ImageNet Challenge History- ResNext
ImageNet Challenge (2016)- ResNeXt (Source)

ResNeXt implementation idea was to stack the blocks and then use the ResNet approach of residual blocks. Here the hyper-parameters such as width and filters were also shared.

Apart from this, ResNeXt has a feature known as Cardinality, this feature refers to the size of the set of transformations. The architecture of ResNeXt uses 32 topology blocks which simply suggests that the cardinality is 32. As there is a uniformity in the topology, requirements of parameters are less and also more number of layers can be added to the structure of the network.

7. PNASNet-5 | ILSVRC Competition – 2018 (Winner) | Top-5 Error Rate – 3.8%

PNASNet stands for Progressive Neural Architecture Search.
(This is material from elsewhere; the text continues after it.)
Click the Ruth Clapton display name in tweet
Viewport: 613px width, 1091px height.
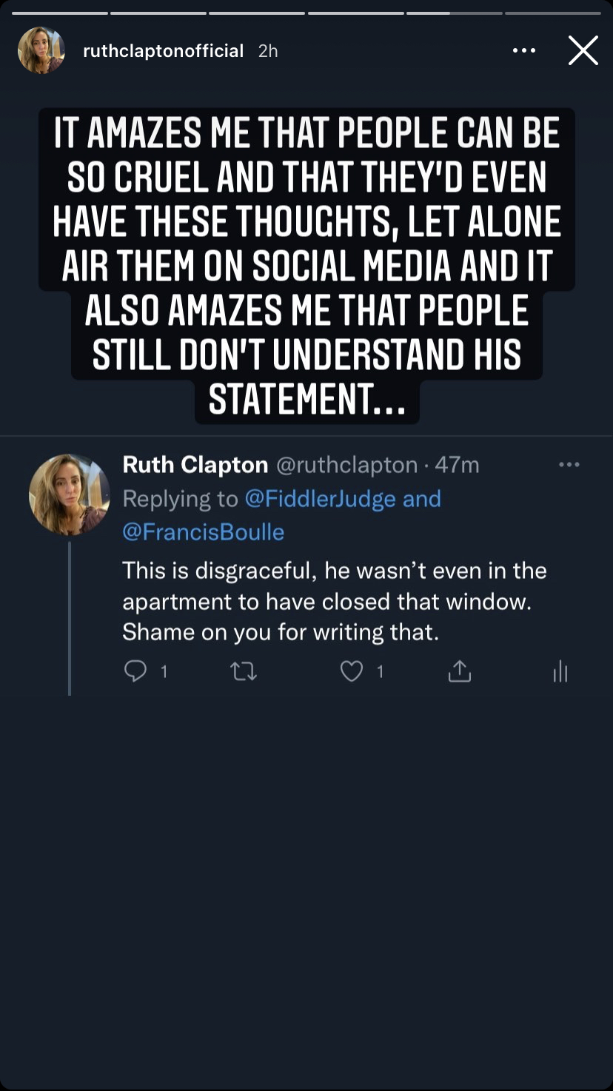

PNASNet-5 implements a new way of learning the structure of Convolutional Neural Networks (CNN) by using the power of reinforcement learning and evolutionary algorithms. The approach is to perform optimization using a sequential model. PNASNet-5 has been performing really well with 5 times more efficiency than the previous models and 8 times faster as well.

PNASNet-5 was the winner of the 2018 ImageNet challenge with an error rate of 3.8%.

ImageNet Challenge History -PNASNet
ImageNet Challenge (2018) – PNASNet (Source)

This progressive structure helps in training the model faster. With such a structure much more in-depth search of models can be performed.

(Bonus)

Human Beings | Top-5 Error Rate – 5.1%

We have seen that the deep learning models are touching a 3% error rate on image classification in the history of ImageNet competition. So where do humans stand with this task on ImageNet database?

imagenet competition history - humans
ImageNet Competition – Human Performance

To find this answer, in 2017, research was conducted that compared the state-of-the-art neural networks and a human’s performance on ImageNet Dataset. In the research, it was found that the neural network was able to achieve a top-5 error rate of 3.57% whereas humans performance was restricted to a top-5 error rate of 5.1%. This result clearly suggests that deep neural networks are able to perform better in recognizing objects and classifying objects than humans. 

Conclusion

We have reached the end of another engrossing article, here in this article we learned about popular deep learning image classification models in the ImageNet challenge (ILSVRC) competition history. The article also consisted of information about what ImageNet is and how it was built and how the ILSVRC competition is organized around ImageNet each year. With each model, we learned about its advantages and drawbacks as well and how the successive model has looked to improve the preceding model’s lacking points.